-- EXERCISE INSTRUCTIONS --
Your copy should hold exactly the lines from the one containing "Instruction: Click the" through the last line of the entries, and no pictures.

-- WORKING DATA --

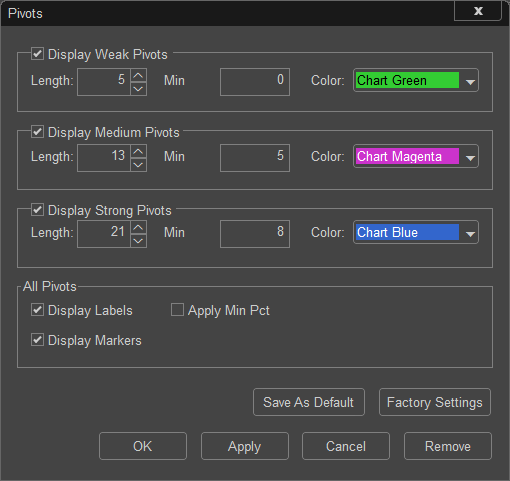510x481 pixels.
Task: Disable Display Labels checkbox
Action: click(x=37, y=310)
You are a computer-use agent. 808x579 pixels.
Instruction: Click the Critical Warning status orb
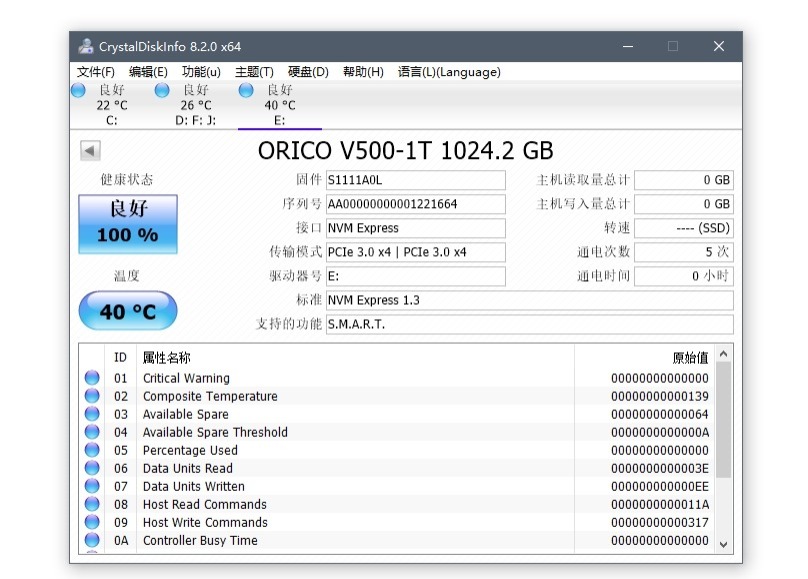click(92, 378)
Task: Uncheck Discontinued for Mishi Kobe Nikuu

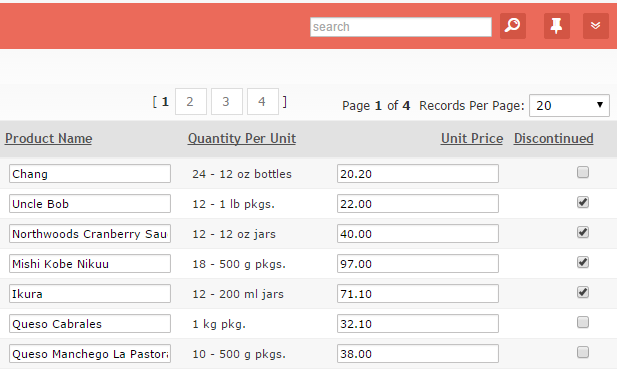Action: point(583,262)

-- YOUR SOLUTION --
Instruction: Click the Critical Warning status orb
click(92, 378)
Task: Uncheck Discontinued for Mishi Kobe Nikuu

Action: point(583,262)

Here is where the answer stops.